◆ REQUIREMENT 1
According to the NCMW overview, which three types of mice are the initial conditions based on?
◆ REQUIREMENT 2
Reproduce the NCMW overview from "Citation: Please cite" to "(SPF, GF, MyD).".
◆ REQUIREMENT 3
Write the next part of the NCMW overview, beginning after its final sentence.

◆ TEXT UNDER STUDY

- - - -

Citation: Please cite us https://www.mdpi.com/2079-7737/9/12/431

► Getting started with NCMW

All information regarding the usage of codes can be found in main.mws. Please see the main.mws at the firts step.

Overview

** main.mws**:

• Red parts are highlighted in this workbook which indicates the main code. All names and variables used in the workbook are explained based on parameters and variables defined in the dynamic model.
• Initial conditions are defined based on three different types of mice used in the experimental (SPF, GF, MyD).
• Target parameters for the bifurcation analysis are chosen.
• Plots are conceptualized based on the purpose and the analysis.

** SPF.mw**:

• This workbook specifies all settings for Yersinia enterocolitica co-infection in specific-pathogen-free (SPF) mice (Figure 6 (a,d), Figure 7 (a,d), Figure 8 (a,d), Figure 9 (a,d) of publication).

** GF.mw**:

• This workbook specifies all settings for Yersinia enterocolitica co-infection in germ-free (GF) mice (Figure 6 (b,e), Figure 7 (b,e), Figure 8 (b,e), Figure 9 (b,e) of publication).

** MyD.mw**:

• This workbook specifies all settings for Yersinia enterocolitica co-infection in MyD88-deficient (MyD88) mut mice (Figure 6 (c,f), Figure 7 (c,f), Figure 8 (c,f), Figure 9 (c,f) of publication).

- - - -

◆ COLLECTED DATA
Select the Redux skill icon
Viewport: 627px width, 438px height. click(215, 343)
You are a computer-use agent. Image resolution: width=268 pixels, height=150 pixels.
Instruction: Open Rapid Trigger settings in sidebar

- - - -

◆ EXERCISE RESULT 1
SPF, GF, and MyD mice.

◆ EXERCISE RESULT 2
Citation: Please cite us https://www.mdpi.com/2079-7737/9/12/431

► Getting started with NCMW

All information regarding the usage of codes can be found in main.mws. Please see the main.mws at the firts step.

Overview

** main.mws**:

• Red parts are highlighted in this workbook which indicates the main code. All names and variables used in the workbook are explained based on parameters and variables defined in the dynamic model.
• Initial conditions are defined based on three different types of mice used in the experimental (SPF, GF, MyD).

◆ EXERCISE RESULT 3
** CenterManifold**:

• This workbook shows the approaches for calculation of center manifold. However, the center manifold calculation can be more precise if we compute the additional terms in the reduced system through Normal forms. Due to the complexity of Normal forms' calculation in a large system with many parameters, the Normal form calculation approach was not made entirely. This does not cause any problem in the system analysis since the aim for calculation of center manifold was only identifying sign and direction of simple zero in free-disease equilibrium, which was achieved. Therefore the sign of simple zero proved that free-disease equilibrium is stable as long as (R[0])^wt < 1 and (R[0])^mut < 1.

** Figure4, Figure 5, Figure 10**:

• These workbooksstand for the associated figures of publication.

☮ Licensing and distribution

The University of Tübingen, Germany

Codes are freely avilable. You can apply them into your dynamic model and/or modify them based on your purpose. Please cite us https://www.mdpi.com/2079-7737/9/12/431.